More troubles for PPP loans and the employee retention credit
No one ever said the paycheck protection program loans and the employee retention credit would be easy to implement. That’s what happens when Congress pushes through a 335-page disaster relief law in a scant two days. Questions and problems keep turning up like bad pennies.
Employee retention credit
The employee retention credit offers you a 50% credit on your share of Social Security taxes, up to $5,000 per employee, if you continue to pay and provide health benefits to employees. But many employers have concluded that continuing to pay employees isn’t realistic right now. They are, however, willing to continue their health benefits.
According to an IRS FAQ, you’re not eligible for the credit if you just continue to provide health benefits. Technically, the IRS is correct. Section 2301 of the Coronavirus Aid, Relief, and Economic Security Act says employers must pay wages and a proportionate amount of health benefits.
Sen. Chuck Grassley (R.–Iowa), who’s chairman of the Senate Finance Committee, along with Finance Committee ranking member Ron Wyden (D.–Ore.) and House Ways and Means Committee Chair Richard E. Neal (D.–Mass.) beg to differ with the IRS’s interpretation.
In a May 4 letter to Treasury Secretary Steven Mnuchin, they stated, “In drafting the provision, qualified wages were explicitly expanded to incorporate certain qualified health benefits, with the intent to provide an incentive for employers to continue providing health benefits to their employees, even if the employer was otherwise unable to continue paying regular wages because of the coronavirus pandemic.”

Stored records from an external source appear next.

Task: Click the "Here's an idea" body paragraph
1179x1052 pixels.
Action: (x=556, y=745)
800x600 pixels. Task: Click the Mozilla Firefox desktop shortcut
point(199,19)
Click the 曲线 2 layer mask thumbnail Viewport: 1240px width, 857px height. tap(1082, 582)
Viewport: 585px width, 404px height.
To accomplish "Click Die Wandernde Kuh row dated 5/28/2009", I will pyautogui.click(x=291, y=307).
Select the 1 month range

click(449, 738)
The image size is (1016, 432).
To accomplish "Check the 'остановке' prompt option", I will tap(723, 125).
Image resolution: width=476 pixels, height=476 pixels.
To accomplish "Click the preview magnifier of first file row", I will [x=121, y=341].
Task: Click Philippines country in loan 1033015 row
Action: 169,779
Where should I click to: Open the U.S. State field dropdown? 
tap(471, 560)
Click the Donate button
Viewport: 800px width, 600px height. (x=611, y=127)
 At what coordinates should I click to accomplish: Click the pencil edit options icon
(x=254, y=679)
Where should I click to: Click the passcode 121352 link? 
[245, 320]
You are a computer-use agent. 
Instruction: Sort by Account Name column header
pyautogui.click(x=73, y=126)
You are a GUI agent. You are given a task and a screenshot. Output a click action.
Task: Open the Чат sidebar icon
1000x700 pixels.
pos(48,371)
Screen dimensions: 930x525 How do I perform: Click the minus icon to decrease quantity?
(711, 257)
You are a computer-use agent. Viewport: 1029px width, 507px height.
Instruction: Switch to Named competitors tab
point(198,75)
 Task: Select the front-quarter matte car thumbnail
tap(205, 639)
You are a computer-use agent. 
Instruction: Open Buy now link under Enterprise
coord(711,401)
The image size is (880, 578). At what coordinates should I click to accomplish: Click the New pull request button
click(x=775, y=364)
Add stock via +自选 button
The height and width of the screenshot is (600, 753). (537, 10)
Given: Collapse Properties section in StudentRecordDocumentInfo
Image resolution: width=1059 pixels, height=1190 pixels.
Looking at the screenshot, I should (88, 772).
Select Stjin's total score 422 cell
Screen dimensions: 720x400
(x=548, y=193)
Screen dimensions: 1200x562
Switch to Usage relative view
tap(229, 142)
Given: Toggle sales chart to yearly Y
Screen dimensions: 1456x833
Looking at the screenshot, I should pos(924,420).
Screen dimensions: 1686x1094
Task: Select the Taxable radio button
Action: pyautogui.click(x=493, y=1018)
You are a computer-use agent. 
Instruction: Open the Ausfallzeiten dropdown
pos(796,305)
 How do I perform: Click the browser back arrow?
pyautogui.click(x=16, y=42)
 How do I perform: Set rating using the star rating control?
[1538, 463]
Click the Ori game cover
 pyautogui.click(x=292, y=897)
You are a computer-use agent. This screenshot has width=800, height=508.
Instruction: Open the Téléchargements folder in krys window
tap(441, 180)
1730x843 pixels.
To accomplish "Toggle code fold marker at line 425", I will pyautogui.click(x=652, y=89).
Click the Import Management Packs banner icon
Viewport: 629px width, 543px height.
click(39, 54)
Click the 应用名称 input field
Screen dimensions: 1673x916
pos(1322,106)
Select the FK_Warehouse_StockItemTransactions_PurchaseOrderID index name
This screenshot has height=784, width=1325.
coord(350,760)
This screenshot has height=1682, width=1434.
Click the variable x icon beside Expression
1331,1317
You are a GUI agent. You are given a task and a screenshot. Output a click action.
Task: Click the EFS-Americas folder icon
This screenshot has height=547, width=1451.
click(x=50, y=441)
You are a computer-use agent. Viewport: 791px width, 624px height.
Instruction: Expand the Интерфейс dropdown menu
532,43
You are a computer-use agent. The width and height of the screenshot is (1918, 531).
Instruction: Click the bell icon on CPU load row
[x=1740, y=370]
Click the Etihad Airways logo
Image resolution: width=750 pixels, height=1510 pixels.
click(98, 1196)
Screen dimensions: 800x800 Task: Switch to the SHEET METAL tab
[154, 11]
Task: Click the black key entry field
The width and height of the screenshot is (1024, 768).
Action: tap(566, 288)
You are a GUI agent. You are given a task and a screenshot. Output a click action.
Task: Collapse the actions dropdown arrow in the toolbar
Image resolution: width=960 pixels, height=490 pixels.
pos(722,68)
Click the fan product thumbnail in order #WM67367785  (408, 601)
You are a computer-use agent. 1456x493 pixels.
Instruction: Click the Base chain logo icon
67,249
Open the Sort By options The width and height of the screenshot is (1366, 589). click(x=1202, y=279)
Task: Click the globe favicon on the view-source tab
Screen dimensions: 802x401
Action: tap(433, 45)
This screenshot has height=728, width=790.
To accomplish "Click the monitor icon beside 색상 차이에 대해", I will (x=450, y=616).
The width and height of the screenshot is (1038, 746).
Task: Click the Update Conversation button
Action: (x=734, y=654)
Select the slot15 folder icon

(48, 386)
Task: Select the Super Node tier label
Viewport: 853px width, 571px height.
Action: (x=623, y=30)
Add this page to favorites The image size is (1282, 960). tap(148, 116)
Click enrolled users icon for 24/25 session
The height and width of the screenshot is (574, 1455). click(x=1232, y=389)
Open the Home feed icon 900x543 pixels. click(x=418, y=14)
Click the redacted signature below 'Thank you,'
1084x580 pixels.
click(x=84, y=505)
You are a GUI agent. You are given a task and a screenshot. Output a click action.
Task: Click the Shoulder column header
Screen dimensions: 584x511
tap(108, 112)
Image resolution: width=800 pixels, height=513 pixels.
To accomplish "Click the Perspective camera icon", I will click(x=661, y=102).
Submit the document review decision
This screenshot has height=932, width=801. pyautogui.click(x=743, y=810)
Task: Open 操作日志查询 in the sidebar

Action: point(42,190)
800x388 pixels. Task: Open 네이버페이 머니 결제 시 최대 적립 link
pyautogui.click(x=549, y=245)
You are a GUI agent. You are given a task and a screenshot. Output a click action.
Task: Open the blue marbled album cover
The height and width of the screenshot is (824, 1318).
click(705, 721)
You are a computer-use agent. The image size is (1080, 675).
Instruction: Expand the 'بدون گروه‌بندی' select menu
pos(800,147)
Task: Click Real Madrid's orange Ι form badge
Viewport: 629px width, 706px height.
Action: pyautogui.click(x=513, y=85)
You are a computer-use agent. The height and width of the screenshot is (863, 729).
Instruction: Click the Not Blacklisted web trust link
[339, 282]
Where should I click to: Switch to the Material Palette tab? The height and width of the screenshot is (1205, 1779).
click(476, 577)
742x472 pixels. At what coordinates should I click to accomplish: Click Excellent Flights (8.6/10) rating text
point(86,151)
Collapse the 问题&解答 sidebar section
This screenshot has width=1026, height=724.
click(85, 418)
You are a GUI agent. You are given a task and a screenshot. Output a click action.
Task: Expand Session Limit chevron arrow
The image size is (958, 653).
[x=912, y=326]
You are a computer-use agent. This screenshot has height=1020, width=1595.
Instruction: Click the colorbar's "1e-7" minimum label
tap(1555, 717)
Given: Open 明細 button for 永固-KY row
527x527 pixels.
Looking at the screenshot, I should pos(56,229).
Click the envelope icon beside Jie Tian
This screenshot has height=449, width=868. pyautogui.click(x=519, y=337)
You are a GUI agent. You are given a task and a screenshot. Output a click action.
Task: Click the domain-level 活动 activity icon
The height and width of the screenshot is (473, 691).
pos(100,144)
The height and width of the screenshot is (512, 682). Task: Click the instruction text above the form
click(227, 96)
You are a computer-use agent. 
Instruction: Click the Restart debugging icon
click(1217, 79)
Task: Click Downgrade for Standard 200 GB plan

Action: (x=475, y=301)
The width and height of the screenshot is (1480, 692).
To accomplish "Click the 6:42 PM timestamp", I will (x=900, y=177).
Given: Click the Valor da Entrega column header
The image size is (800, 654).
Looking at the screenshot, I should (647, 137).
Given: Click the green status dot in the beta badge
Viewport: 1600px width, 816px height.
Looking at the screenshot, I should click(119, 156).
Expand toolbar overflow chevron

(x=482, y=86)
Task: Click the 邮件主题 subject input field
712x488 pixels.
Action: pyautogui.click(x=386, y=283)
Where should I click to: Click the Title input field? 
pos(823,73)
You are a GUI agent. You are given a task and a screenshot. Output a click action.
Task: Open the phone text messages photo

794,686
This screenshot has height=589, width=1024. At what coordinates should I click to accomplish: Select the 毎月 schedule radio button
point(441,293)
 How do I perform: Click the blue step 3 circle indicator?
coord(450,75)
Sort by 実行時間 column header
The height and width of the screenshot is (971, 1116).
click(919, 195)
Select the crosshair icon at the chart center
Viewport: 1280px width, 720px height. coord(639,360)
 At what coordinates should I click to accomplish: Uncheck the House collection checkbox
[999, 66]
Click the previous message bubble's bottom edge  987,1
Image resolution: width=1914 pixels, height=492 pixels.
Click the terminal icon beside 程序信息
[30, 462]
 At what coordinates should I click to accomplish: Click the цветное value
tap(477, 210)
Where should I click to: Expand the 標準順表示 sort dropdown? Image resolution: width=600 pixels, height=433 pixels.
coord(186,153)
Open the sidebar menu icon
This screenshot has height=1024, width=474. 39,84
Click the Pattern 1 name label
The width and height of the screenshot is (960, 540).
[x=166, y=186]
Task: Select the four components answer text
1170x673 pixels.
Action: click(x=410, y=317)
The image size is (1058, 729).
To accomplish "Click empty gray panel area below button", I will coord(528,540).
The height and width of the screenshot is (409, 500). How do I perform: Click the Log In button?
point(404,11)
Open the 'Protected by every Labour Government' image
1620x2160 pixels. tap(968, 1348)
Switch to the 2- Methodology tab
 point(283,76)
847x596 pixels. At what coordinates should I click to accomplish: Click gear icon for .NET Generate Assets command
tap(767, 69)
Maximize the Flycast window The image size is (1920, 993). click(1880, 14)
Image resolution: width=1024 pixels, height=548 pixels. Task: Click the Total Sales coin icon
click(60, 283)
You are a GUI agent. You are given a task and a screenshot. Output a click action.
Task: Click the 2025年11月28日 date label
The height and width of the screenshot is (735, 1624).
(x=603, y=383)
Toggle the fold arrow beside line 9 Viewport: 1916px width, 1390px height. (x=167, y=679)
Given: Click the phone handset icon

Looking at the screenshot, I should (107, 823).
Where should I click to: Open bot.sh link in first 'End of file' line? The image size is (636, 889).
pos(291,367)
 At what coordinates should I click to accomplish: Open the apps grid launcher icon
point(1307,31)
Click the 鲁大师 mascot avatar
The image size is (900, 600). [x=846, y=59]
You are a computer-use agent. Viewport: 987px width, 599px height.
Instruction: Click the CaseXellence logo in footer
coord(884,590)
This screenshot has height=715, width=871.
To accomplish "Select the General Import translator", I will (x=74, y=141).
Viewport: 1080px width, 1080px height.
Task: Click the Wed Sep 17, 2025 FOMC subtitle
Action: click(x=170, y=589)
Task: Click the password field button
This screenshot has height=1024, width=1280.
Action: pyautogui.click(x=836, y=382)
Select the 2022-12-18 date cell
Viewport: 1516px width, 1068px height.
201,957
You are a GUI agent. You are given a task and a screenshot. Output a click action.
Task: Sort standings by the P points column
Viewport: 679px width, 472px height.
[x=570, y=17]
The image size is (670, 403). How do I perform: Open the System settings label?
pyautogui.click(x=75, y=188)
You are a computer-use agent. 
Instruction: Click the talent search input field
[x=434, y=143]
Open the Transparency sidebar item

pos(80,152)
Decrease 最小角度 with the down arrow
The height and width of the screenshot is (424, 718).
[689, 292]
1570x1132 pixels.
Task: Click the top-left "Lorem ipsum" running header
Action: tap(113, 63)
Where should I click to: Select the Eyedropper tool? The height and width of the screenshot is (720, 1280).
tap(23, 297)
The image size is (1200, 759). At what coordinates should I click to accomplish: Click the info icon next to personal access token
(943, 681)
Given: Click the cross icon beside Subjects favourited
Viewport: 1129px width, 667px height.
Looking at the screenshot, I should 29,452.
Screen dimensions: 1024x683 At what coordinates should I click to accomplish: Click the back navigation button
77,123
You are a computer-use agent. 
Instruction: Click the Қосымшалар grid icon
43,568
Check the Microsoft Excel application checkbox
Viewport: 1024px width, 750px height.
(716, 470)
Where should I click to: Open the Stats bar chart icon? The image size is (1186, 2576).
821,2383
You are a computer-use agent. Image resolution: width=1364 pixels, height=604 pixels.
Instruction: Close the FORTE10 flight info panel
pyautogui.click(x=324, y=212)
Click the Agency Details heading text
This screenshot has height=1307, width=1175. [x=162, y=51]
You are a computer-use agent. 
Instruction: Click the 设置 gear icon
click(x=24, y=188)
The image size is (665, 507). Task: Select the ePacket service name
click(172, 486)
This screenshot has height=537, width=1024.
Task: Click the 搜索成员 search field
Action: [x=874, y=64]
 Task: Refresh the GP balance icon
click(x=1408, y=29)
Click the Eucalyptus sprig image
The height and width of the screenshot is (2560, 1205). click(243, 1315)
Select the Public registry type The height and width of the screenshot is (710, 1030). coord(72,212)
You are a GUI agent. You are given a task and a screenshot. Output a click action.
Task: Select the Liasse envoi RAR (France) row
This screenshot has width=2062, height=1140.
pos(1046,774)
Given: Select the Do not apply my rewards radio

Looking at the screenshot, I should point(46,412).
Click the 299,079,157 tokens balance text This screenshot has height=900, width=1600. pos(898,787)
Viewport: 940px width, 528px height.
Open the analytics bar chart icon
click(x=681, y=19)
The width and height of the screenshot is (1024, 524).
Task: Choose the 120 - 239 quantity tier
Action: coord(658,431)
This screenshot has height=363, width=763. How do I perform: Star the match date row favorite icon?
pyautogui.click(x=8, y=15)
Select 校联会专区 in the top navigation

Either the IRS will update its FAQ or new legislation will conform to the tax writers’ intent.
Employers with more than 100 employees can take the credit only for wages paid and health benefits provided to employees who aren’t working. The question is: How can you determine the hours exempts aren’t working if they work irregular hours to begin with?
According to the IRS, you may use any reasonable method to make this determination. Reasonable methods include:
- The method (or methods) you use to measure exempts’ entitlement to intermittent leave under the FMLA
- The method you use to measure exempts’ entitlement to paid leave under your usual practices.
PPP loans
The controversy swirling around the retention credit pales in comparison to the paycheck protection program loans and for a lot of the same reasons—loan recipients have concluded that it’s not reasonable to continue to pay employees for eight weeks when there’s no work available.
The IRS and the SBA now say you can return the loan by May 14, no questions asked. If you return your loan, you can qualify for the employee retention credit, or, more importantly, you can defer your 6.2% share of Social Security taxes through the end of the year.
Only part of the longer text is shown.